Even if everything were going smoothly in the world, the scenes recently of a tsunami rolling across the Pacific to Hawaii and then to the West Coast of the U.S. would have been unnerving.
After all, to the many of us who watched Paradise, Hulu and ABC’s smash hit this year, that is exactly how the world ends — or, at least, nearly all of the world that doesn’t manage to escape to the tech-enabled mountain city where Sterling K. Brown is guarding a president.

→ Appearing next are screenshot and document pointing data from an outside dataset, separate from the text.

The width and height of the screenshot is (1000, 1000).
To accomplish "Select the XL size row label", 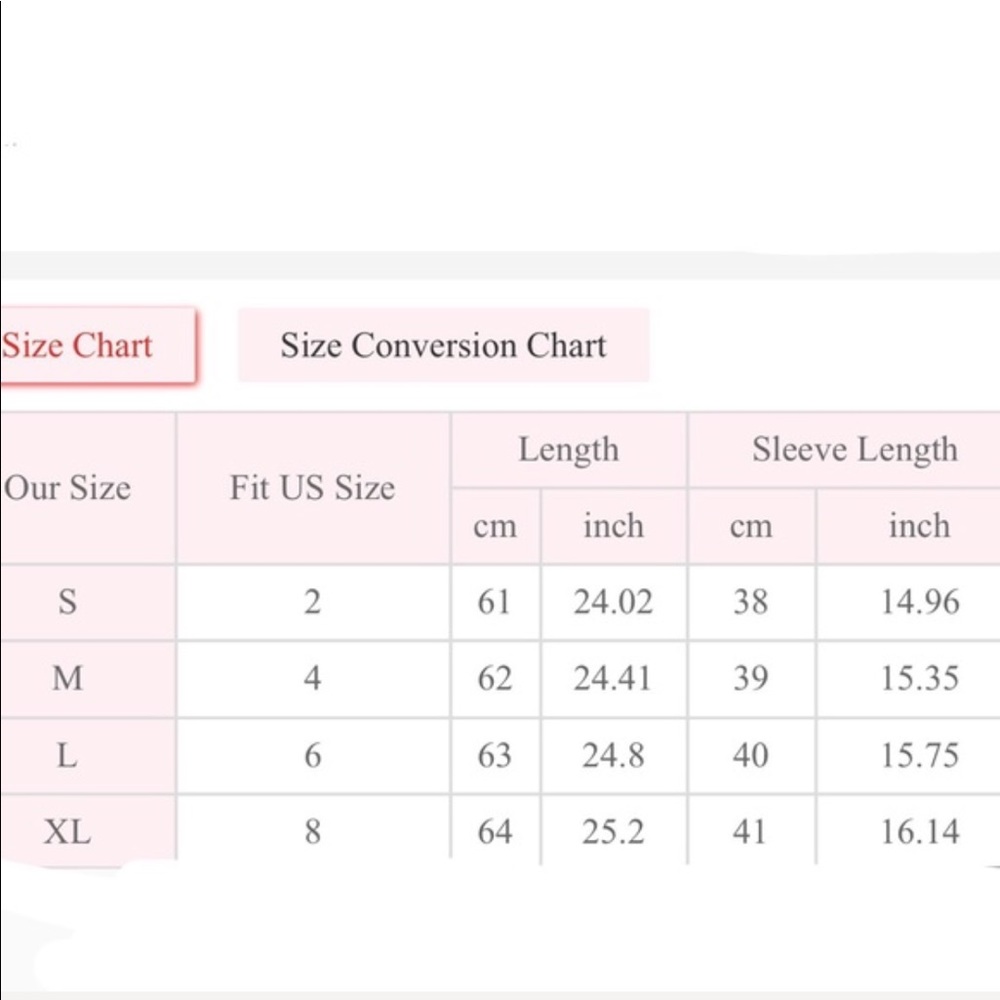I will [x=67, y=831].
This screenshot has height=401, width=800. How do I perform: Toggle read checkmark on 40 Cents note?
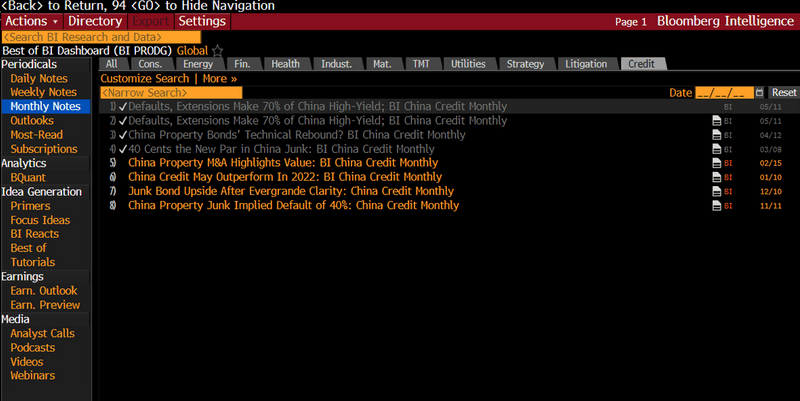click(x=123, y=149)
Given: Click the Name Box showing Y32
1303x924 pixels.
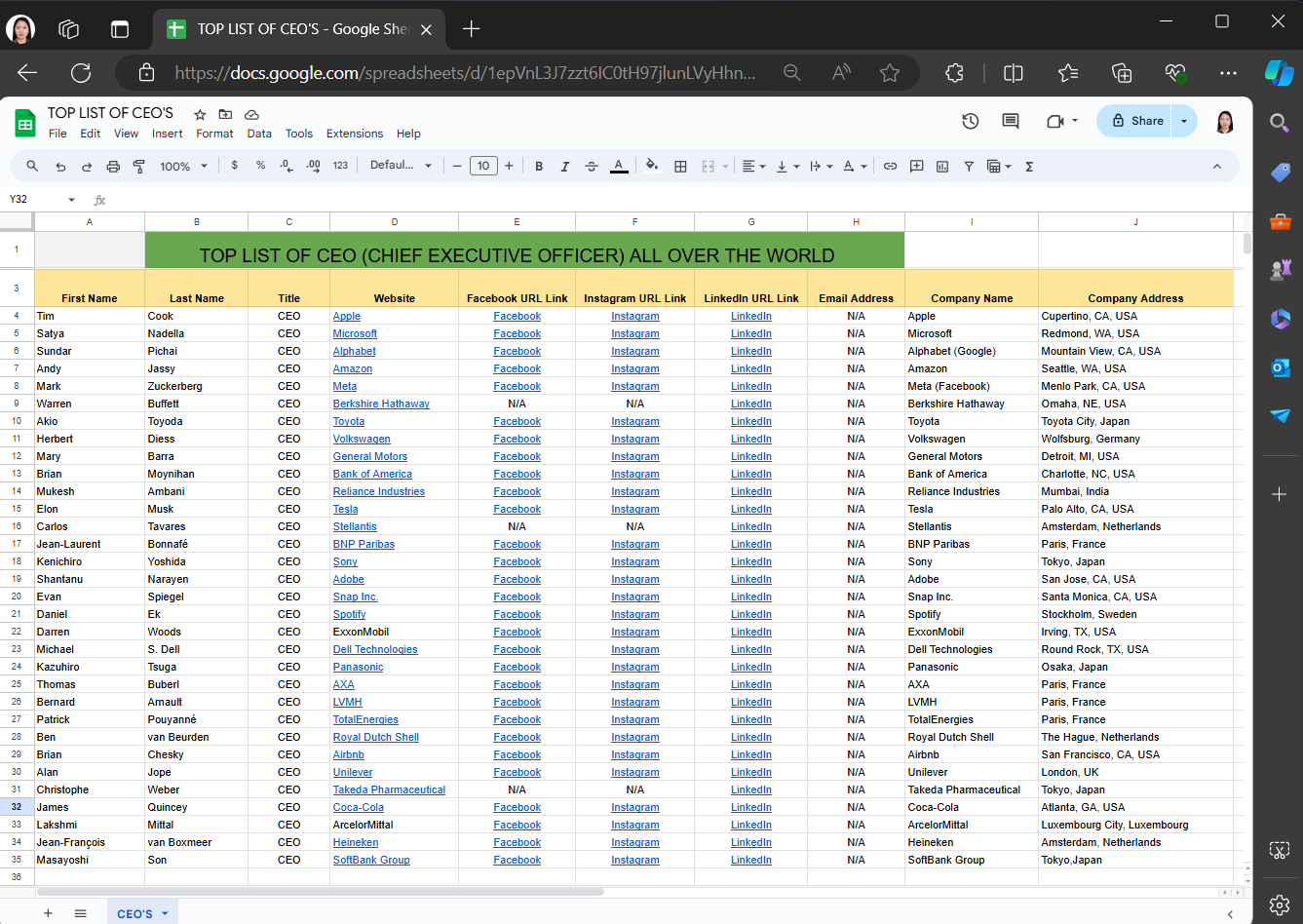Looking at the screenshot, I should (34, 200).
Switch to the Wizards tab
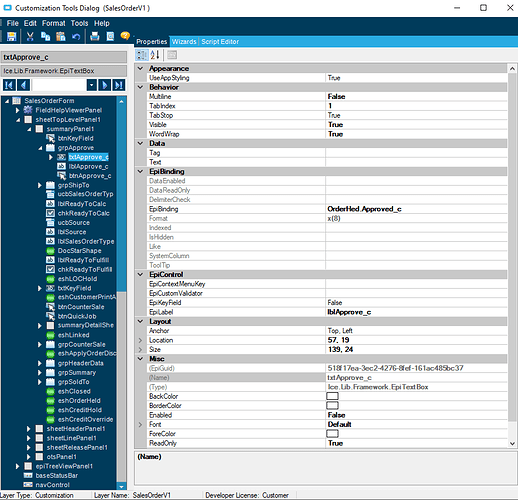The height and width of the screenshot is (500, 518). tap(184, 42)
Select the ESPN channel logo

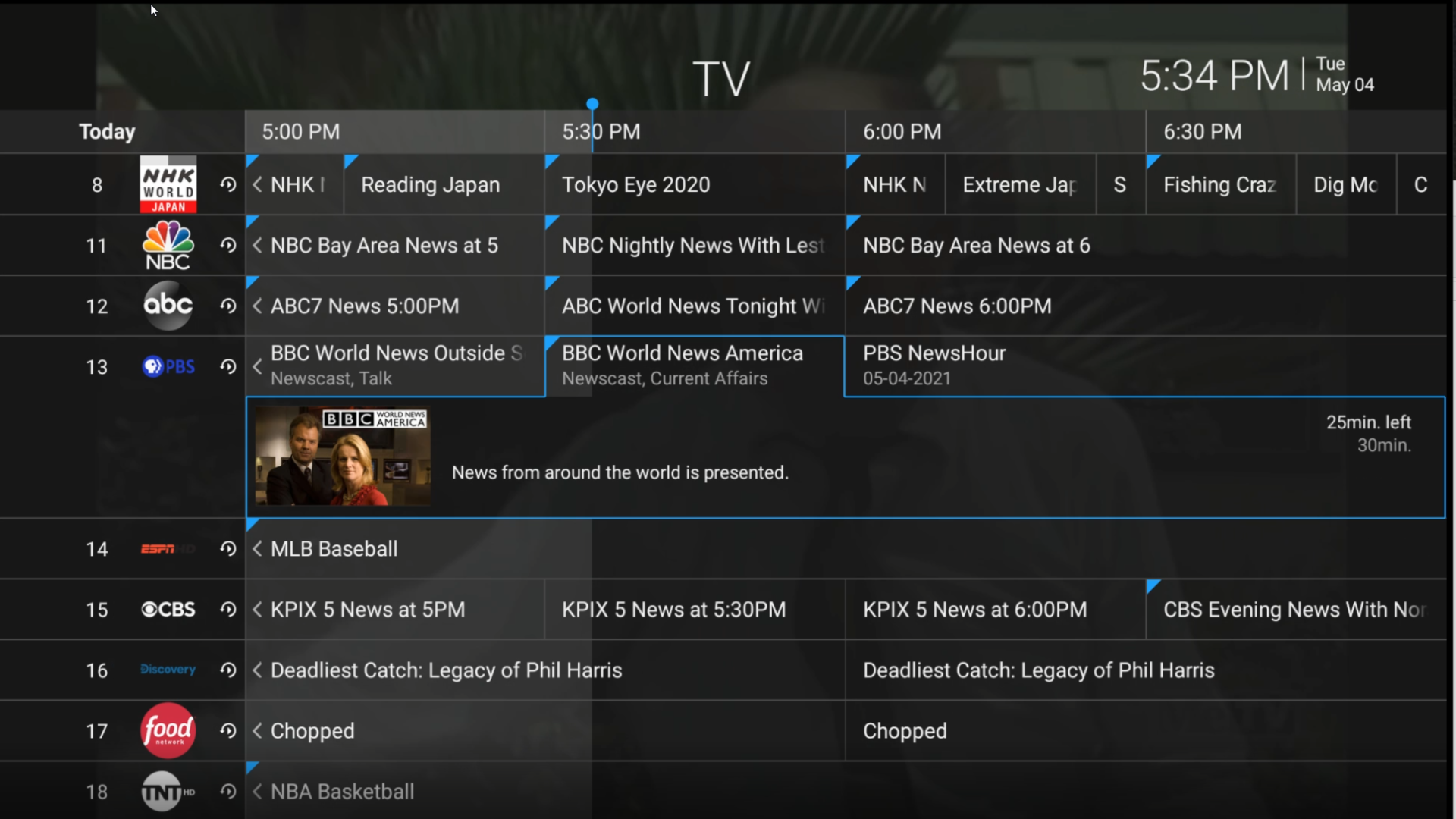(168, 548)

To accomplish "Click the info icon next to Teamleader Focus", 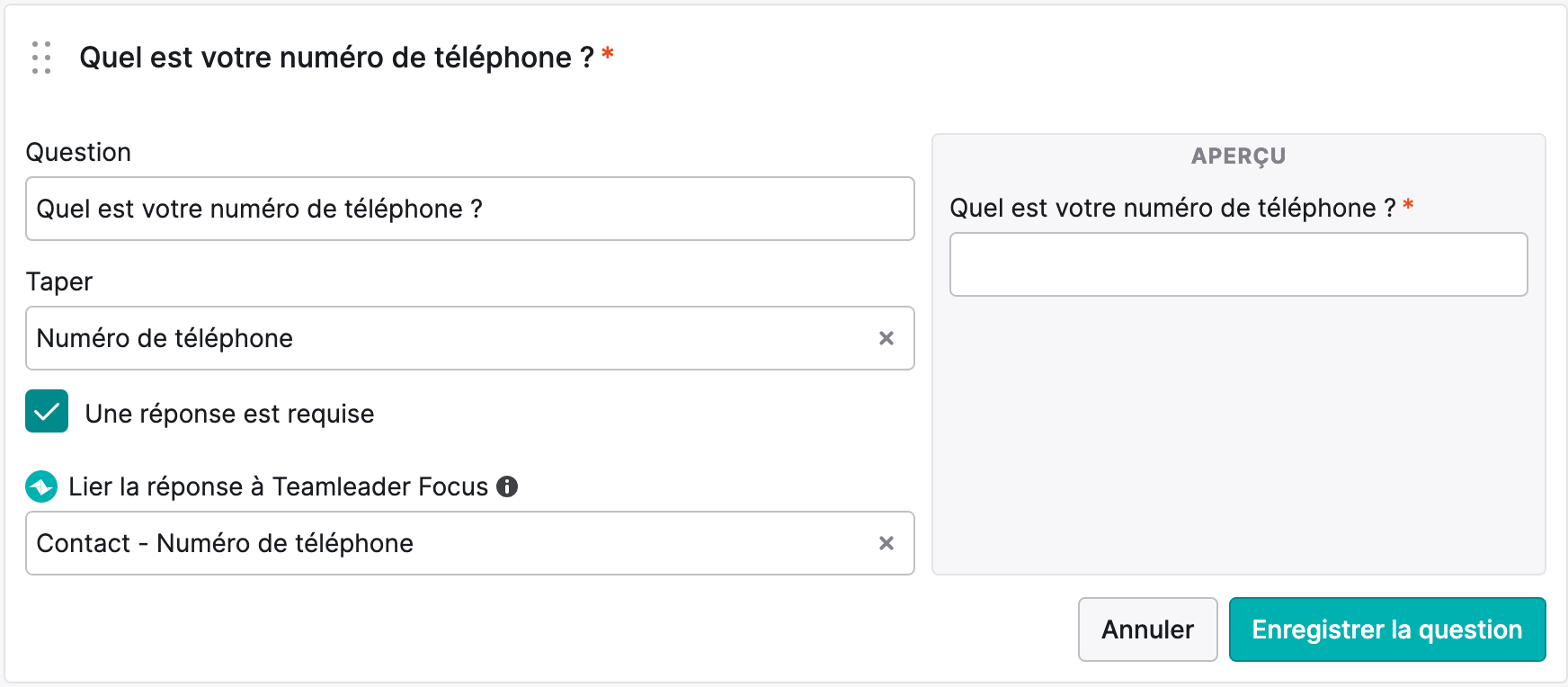I will (507, 486).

Watching the show this spring we, already drenched in general fears of climate change, were suddenly thinking about an extremely specific event that had not occurred to most of us before. And now, that event was rolling across our news screens.
Television and reality have been colliding in improbable ways these past few months. The big Emmy contenders always have a socially relevant show here or there, but has there ever been a torrent like this one?
Environmental catastrophe, toxic masculinity (Adolescence), presidential overreach (Andor), health care costs (The Pitt), mass shootings (The Pitt again), income disparity (The White Lotus), AI job displacement (The Studio, and maybe Severance if that is what in the name of Sam Altman it’s doing) — worries that have already overwhelmed social media are now everywhere we look in entertainment as well.
These are jittery times, and scripted television has responded with an unusually jittery set of offerings. This is what happens when you cross the upmarket TV boom of the past two decades with social worries worse than any point in a half-century.

The White Lotus star Carrie Coon, who starred in maybe the most topical of them all, as a restless lawyer watching all of these disparities at a Thai resort, captured the moment well.
“Welcome to late-stage capitalism,” she says sharply when I ask her about the matter. “It’s crushing everybody. And art is reflecting life and helping us consider it.”
She continues: “AI as an existential threat, the tragedy of Medicaid, the demonization of immigrants — it’s the responsibility of entertainment to present real-life issues, even if it sometimes has to be delivered with laughter. But when we see a theme or a trend in our art, we would do well to pay attention.”
Rising health care costs are never far from many of our minds — the millions of people soon to be kicked off Medicaid but also plenty of us who thought, naively, that the well-insured would never need to worry. And so it goes on The Pitt, where Dr. Robby (Noah Wyle) pleads for more resources from hospital administrator Gloria Underwood.
Big Tech machinations come right to the fore of Severance and its Lumon headquarters. We have no idea what murky business they’re doing over there, but then, do we have a much better sense of what Google and OpenAI are doing? These are not abstract concerns in real life, and now television is making them even more intimate.

Maybe that’s why one of the signature shows of the season is Bill Lawrence’s Shrinking — an entire series dedicated to anxiety. And the most fitting moment on that show came when Luke Tennie’s Sean, a veteran struggling with PTSD, seems at risk of letting his anxieties overwhelm him. Harrison Ford’s grizzled therapist Paul looks at Sean and wisely advises him, “Say, ‘Bring it on. I love pain.’ And then finally, the cloud will spit you out into the light, feeling like you’ve conquered something.” He may as well have been talking directly to us.
Whether these shows predicted or just channeled real-life concerns in a way matters less than the effect they have. Television is now a place where we go to see our anxieties mirrored back to us.
And, sometimes, to seek a path out of the mess.
After all, in Andor, a rebel alliance pushes back against an emperor. In White Lotus, a one-percenter spends the season skulking around in a haze as he slowly realizes he’ll pay for his crime. In Adolescence, toxic masculinity is literally jailed and put on trial.
Perhaps no moment this season felt more cathartic than on The Studio, when Ice Cube yells “Fuck AI” to cheers of a Comic-Con crowd upon the realization that a corporate executive is about to use the technology to put human laborers out of jobs.

Whether his moment of protest would ultimately make a difference — whether any of the resistance laid out in these shows really dispatches the demon — was largely left unaddressed. Television this season wasn’t trying to offer realistic solutions. It was just trying to give us a hug.
And when life is that worrisome, that may just be enough.